- _SUPPLIED DATA_:

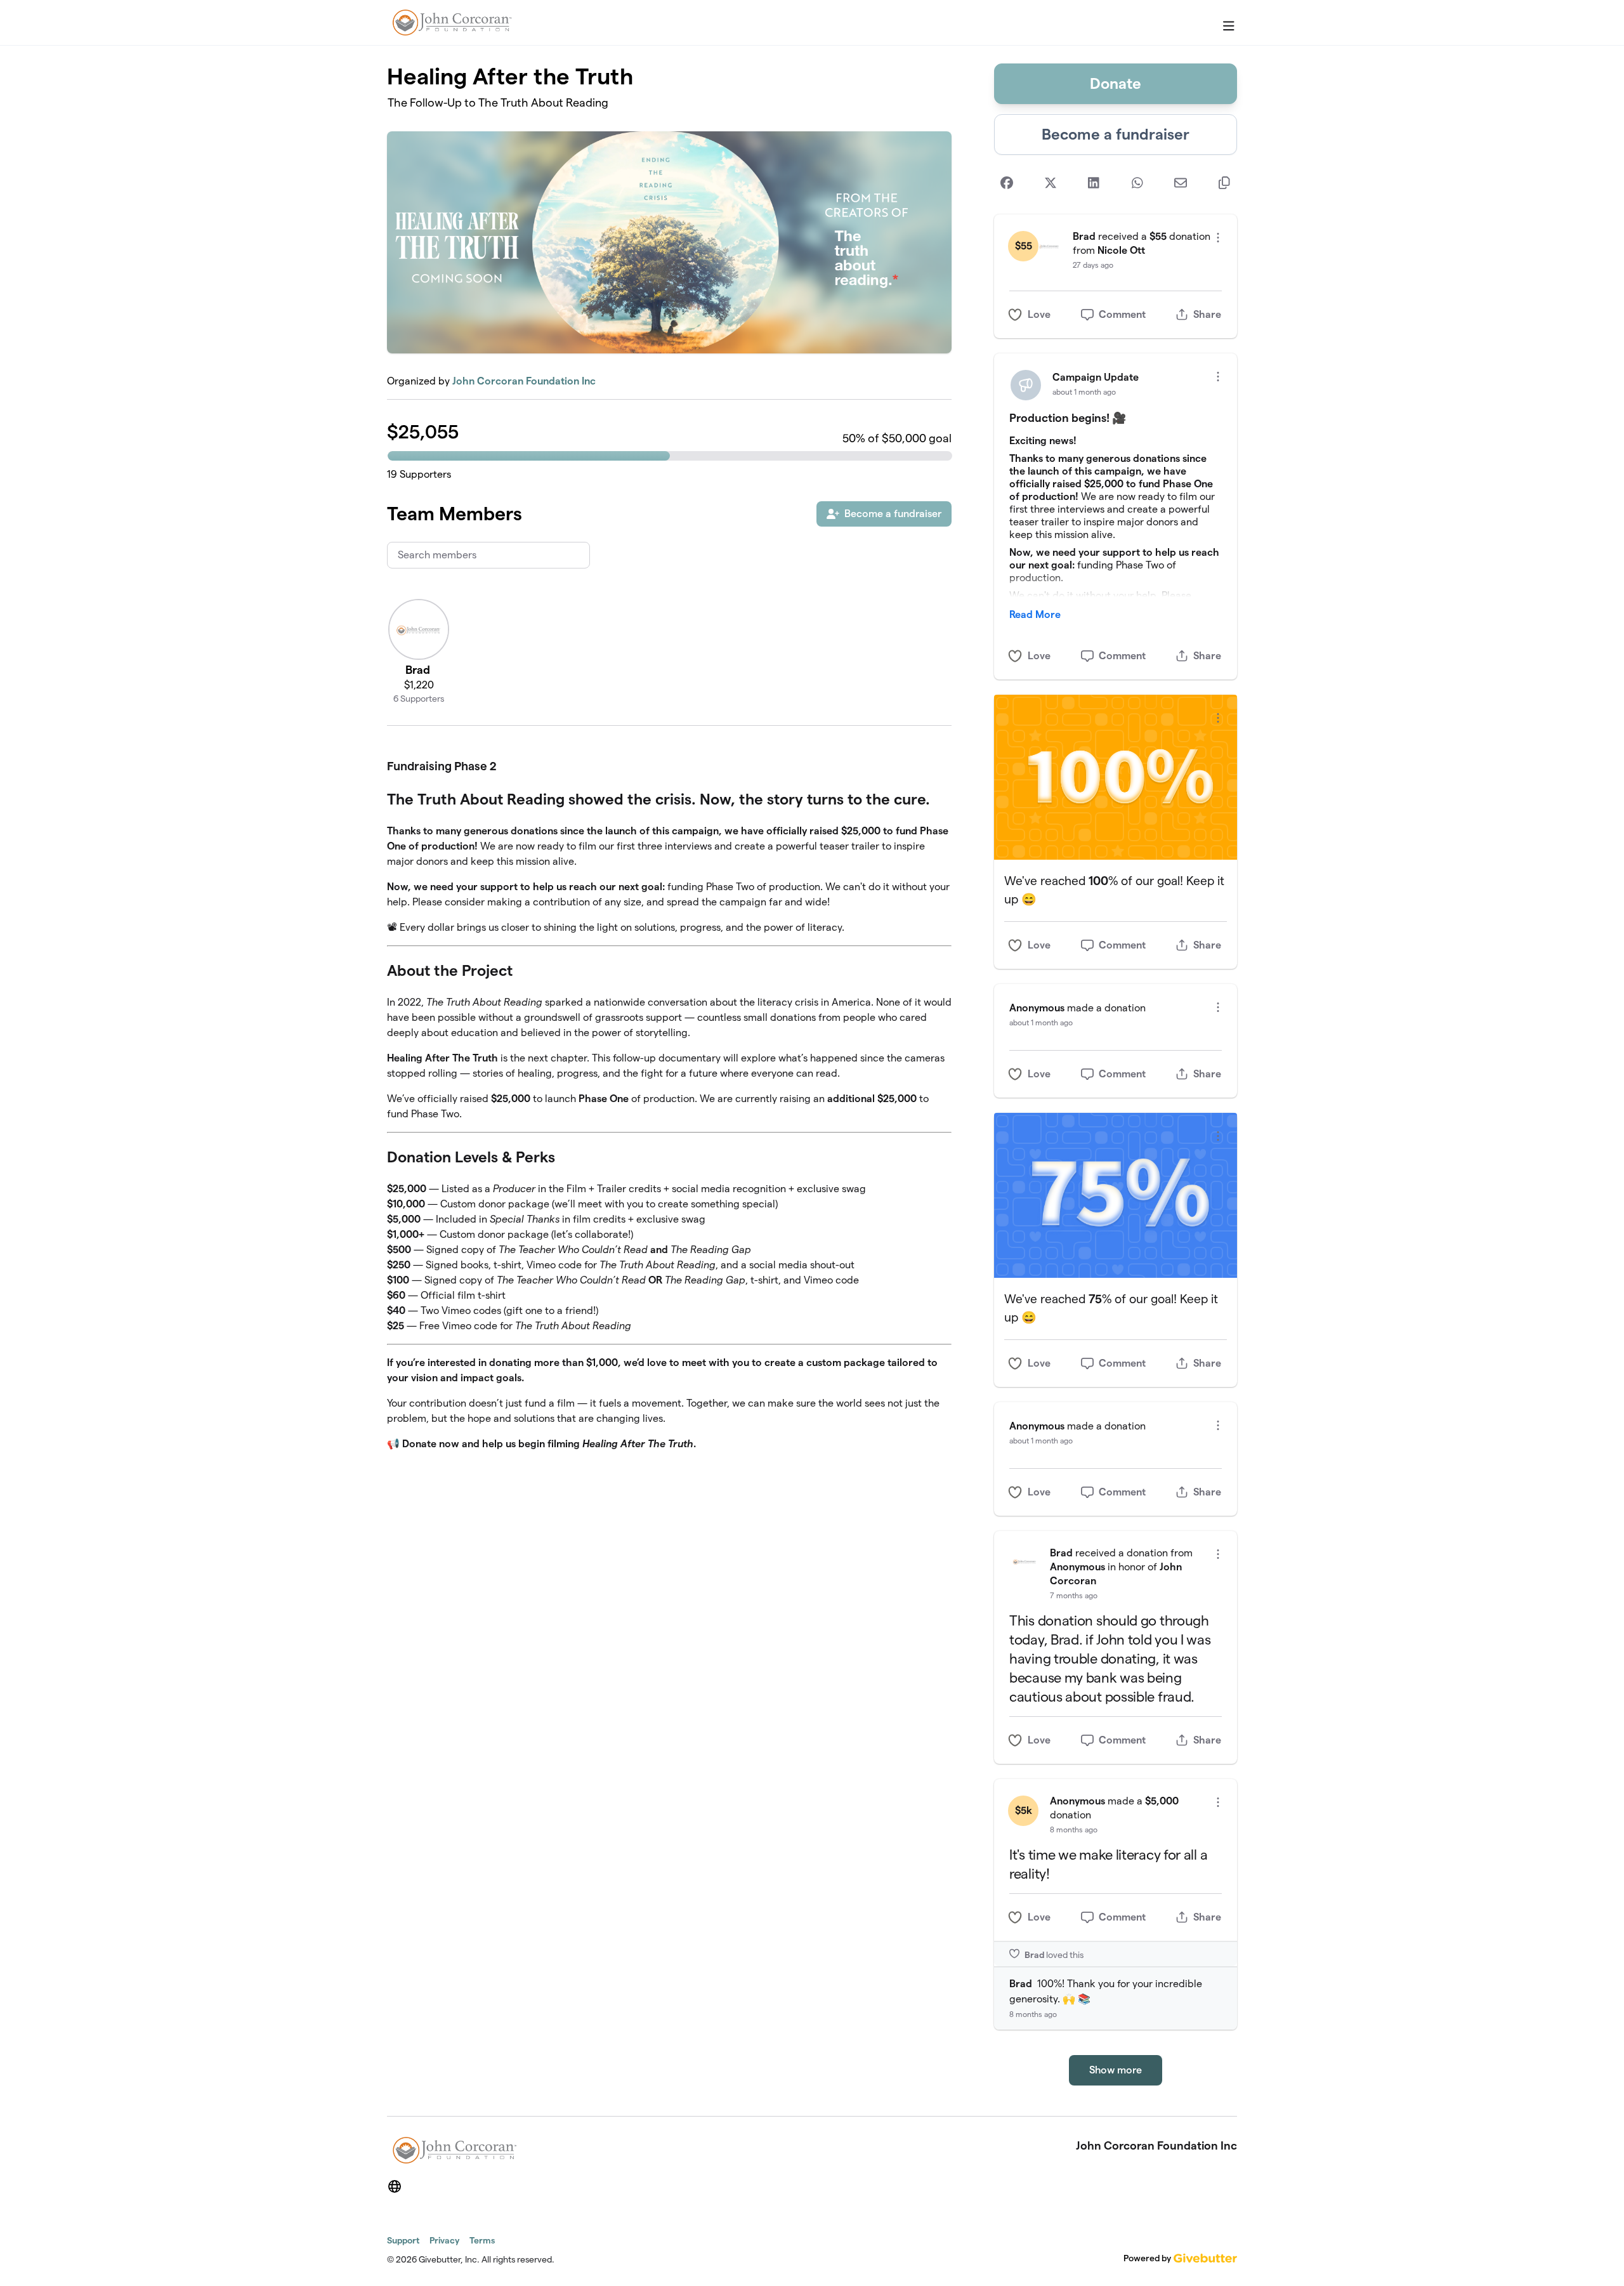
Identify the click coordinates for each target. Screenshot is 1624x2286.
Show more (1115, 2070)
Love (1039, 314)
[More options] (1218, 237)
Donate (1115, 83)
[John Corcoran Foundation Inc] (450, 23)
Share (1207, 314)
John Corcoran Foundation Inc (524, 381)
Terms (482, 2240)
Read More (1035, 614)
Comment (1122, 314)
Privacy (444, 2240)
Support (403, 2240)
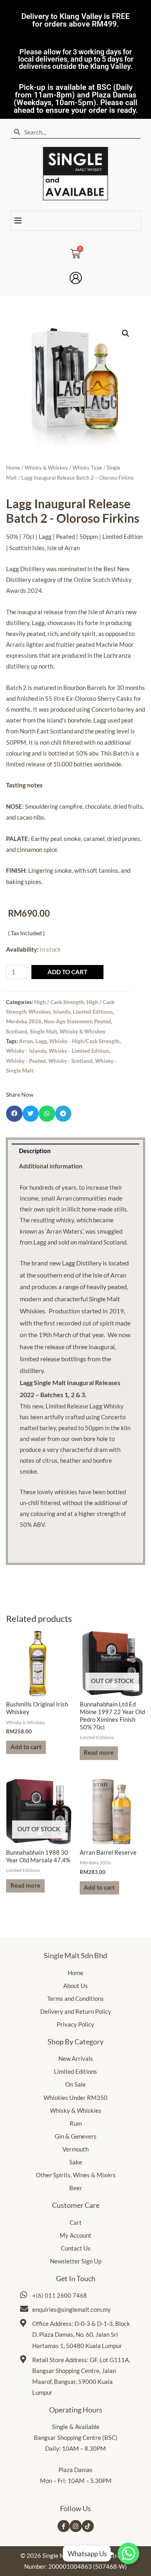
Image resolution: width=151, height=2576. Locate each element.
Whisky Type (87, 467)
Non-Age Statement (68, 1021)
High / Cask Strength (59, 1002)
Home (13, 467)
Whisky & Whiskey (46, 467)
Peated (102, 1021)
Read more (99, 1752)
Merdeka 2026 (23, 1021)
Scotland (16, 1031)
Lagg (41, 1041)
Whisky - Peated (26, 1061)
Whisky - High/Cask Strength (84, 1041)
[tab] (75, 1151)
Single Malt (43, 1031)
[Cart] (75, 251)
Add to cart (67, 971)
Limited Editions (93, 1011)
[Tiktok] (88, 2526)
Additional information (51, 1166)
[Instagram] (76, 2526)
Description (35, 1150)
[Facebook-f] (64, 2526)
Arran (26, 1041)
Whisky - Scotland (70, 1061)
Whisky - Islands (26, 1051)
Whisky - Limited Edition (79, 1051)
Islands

- _GOAL OF THE EXERCISE_: Copy the records above exactly, beginning at the line that contains "Non-Age Statement (68, 1021)" and stopping after the line that contains "Whisky - Scotland (70, 1061)".

- _FINAL ANSWER_:
Non-Age Statement (68, 1021)
High / Cask Strength (59, 1002)
Home (13, 467)
Whisky & Whiskey (46, 467)
Peated (102, 1021)
Read more (99, 1752)
Merdeka 2026 (23, 1021)
Scotland (16, 1031)
Lagg (41, 1041)
Whisky - Peated (26, 1061)
Whisky - High/Cask Strength (84, 1041)
[tab] (75, 1151)
Single Malt (43, 1031)
[Cart] (75, 251)
Add to cart (67, 971)
Limited Editions (93, 1011)
[Tiktok] (88, 2526)
Additional information (51, 1166)
[Instagram] (76, 2526)
Description (35, 1150)
[Facebook-f] (64, 2526)
Arran (26, 1041)
Whisky - Scotland (70, 1061)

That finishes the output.